Nichtzulassungsbeschwerde
In Kürze
Die Nichtzulassungsbeschwerde ermöglicht die Überprüfung einer nicht zugelassenen Revision. Sie richtet sich an das Bundesarbeitsgericht.
Definition
Die Nichtzulassungsbeschwerde ist ein arbeitsverfahrensrechtliches Instrument zur Überprüfung der Revisionszulassung. Die Nichtzulassungsbeschwerde richtet sich gegen ein Urteil des Landesarbeitsgerichts, das die Revision nicht zugelassen hat. Sie liegt vor, wenn eine Partei die Entscheidung über die Nichtzulassung selbständig angreift. Voraussetzung ist, dass ein gesetzlich anerkannter Zulassungsgrund schlüssig geltend gemacht wird. Anerkannt sind die grundsätzliche Bedeutung einer entscheidungserheblichen Rechtsfrage, eine entscheidungstragende Divergenz oder ein relevanter Verfahrensmangel. Die Nichtzulassungsbeschwerde ist fristgebunden einzulegen und innerhalb einer weiteren Frist zu begründen. Zuständig für die Entscheidung ist ausschließlich das Bundesarbeitsgericht als Revisionsgericht.
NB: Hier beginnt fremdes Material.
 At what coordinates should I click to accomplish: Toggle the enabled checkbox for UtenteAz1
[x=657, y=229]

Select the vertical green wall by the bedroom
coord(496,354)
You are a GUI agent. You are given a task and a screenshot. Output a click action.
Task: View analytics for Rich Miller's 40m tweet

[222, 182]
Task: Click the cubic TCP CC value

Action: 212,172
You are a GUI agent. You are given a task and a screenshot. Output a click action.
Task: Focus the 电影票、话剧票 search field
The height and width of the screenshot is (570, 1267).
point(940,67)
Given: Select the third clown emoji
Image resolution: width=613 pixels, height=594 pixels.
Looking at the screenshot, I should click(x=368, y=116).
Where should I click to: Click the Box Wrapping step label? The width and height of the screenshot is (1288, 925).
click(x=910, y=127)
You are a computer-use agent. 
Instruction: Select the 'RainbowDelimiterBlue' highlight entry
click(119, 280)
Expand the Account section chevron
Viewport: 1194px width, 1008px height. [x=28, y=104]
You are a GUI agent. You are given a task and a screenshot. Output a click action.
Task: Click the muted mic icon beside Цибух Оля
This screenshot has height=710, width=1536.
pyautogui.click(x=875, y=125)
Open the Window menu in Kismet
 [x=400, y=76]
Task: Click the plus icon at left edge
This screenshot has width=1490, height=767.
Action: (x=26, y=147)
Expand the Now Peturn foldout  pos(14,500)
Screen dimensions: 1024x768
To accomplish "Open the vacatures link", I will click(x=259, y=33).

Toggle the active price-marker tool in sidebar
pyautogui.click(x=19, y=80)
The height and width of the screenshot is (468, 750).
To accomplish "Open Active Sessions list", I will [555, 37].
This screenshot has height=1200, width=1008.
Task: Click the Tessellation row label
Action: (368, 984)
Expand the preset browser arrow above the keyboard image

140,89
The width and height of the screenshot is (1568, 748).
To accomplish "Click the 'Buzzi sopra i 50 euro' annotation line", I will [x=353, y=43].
Rechtsgrundlage ist § 72a Arbeitsgerichtsgesetz (ArbGG). Die Nichtzulassungsbeschwerde begründet keinen Anspruch auf Sachprüfung des Urteils durch das Revisionsgericht. Sie ist von der Revision abzugrenzen, da diese erst nach erfolgreicher Zulassung eröffnet wird. In der Praxis dient die Nichtzulassungsbeschwerde der Sicherung einheitlicher Rechtsprechung im Arbeitsrecht.